About Us

For over 140 years, Sawyer-Pickett Funeral & Cremation Service has served our community.

April 30, 1867 – Henry Meyer and Joseph Pietzuch, a former Civil War Captain for Company 1 of the 32nd Indiana Infantry, opened the original undertaking and furniture business on Fifth Street.

1868 - Mr. Pietzuch only stayed with the business for a year. He had graduated from the Polytechnic School of Breslau in 1842 where he had studied architecture. Due to his education in the field of engineering and his military past, he left the funeral business to become the civil engineer for the construction of the Dayton Soldier’s Home in Dayton, Ohio. 1876 - Charles Rapp is hired by Henry Meyer. Mr. Rapp was also a German immigrant who had traveled to the United States at age 27.

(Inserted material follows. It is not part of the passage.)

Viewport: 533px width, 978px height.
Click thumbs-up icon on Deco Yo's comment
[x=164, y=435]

1877 - After only working for Mr. Meyer for a little over a year, Mr. Rapp purchased the furniture and undertaking business and moved it to the corner of Fifth and Hoosier Street. Mr. Meyer continued to run a general store at the site of the former furniture and undertaking business location.

1879 – Henry Rapp is born.

1892 – Fred Rapp is born.

Early 1900s - Between Charles and his two boys, the Rapp family undertaking business flourished in North Vernon. Charles ran the business and his two sons were embalmers.

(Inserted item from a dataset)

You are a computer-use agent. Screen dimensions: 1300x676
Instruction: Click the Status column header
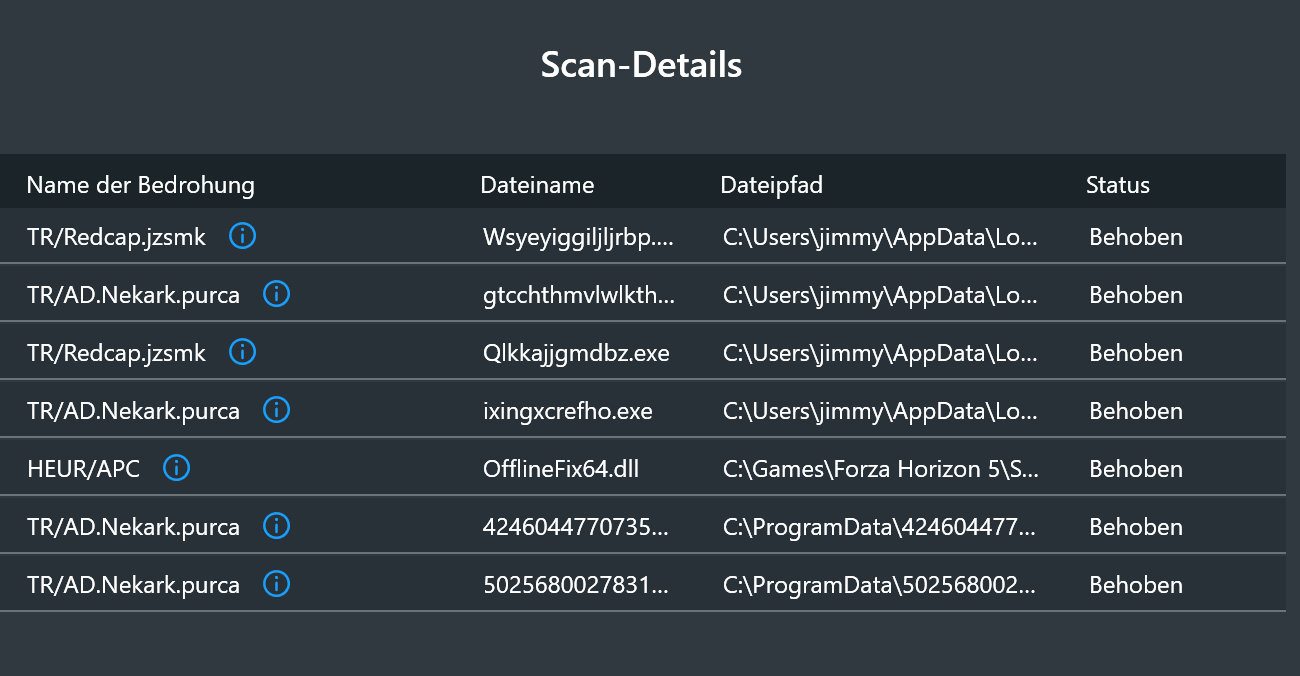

May 22, 1927 - Charles Rapp passed away at the age of 79. His two sons Henry and Fred Rapp tried to continue to operate the business as their father had with the help of a gentleman that had worked for their father by the name of George Diekhoff of Westport. After their father’s passing, Henry and Fred quickly lost interest in the business.

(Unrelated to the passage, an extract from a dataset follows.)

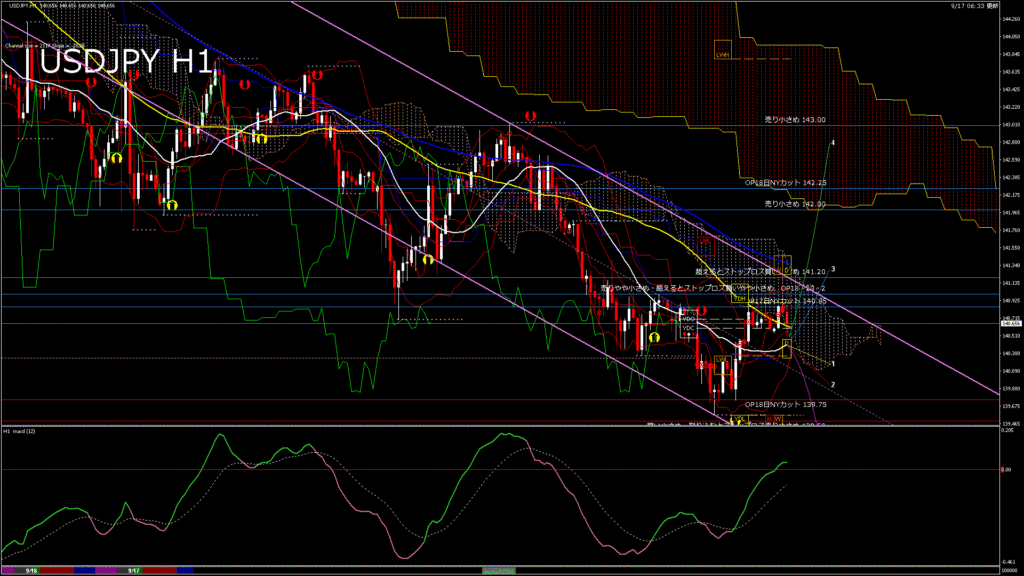1024x576 pixels.
Task: Click the YDC level tag
Action: tap(688, 327)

October 1927 - Less than five months after Charles’s death, the business was sold to Mr. Diekhoff. 

1930s – 1940s - Just before leaving to serve in World War II, a young man by the name of Richard Vance began to work for Mr. Diekhoff. He decided to pursue the undertaking business and graduated from the Indiana Institute of Mortuary Science in 1941. At the completion of the war he came home and began to work for George Diekhoff again. In 1946 the funeral home moved to its current location at 115 South State Street under the new name of Diekhoff & Vance Funeral Home while still continuing to operate the furniture business out of the location of the old funeral home. 

1959 - Mr. Diekhoff passed away at age 66. Shortly after his death Mr. Vance purchased the business from Mr. Diekhoff’s wife Clara.

1966 - While still in high school Larry Fisher began working for Mr. Vance. Shortly after he became a licensed funeral director and to this day he still works with the funeral home.

1993 - Brian Sawyer, a grandson to Richard Vance, graduated from Mid-America College of Funeral Service and began to work for his grandfather at which time the name of the funeral home was changed to Vance-Fisher-Sawyer Funeral Chapel.

1995 - Mr. Vance passed away. Mr. Sawyer continued to operate the business by himself after the death of his grandfather.

2003 - In 2003 Brian Sawyer purchased Pickett Funeral Home from Harold and Annabelle Pickett. They had started the business themselves in 1988. The two funeral homes were run by Brian Sawyer under a corporate name of Sawyer Funeral Service.

2007 - Mr. Sawyer decided to merge the two funeral homes into a single location. The site of the Vance-Fisher-Sawyer Funeral Chapel was chosen. The name of the business was changed to Sawyer-Pickett Funeral & Cremation Service.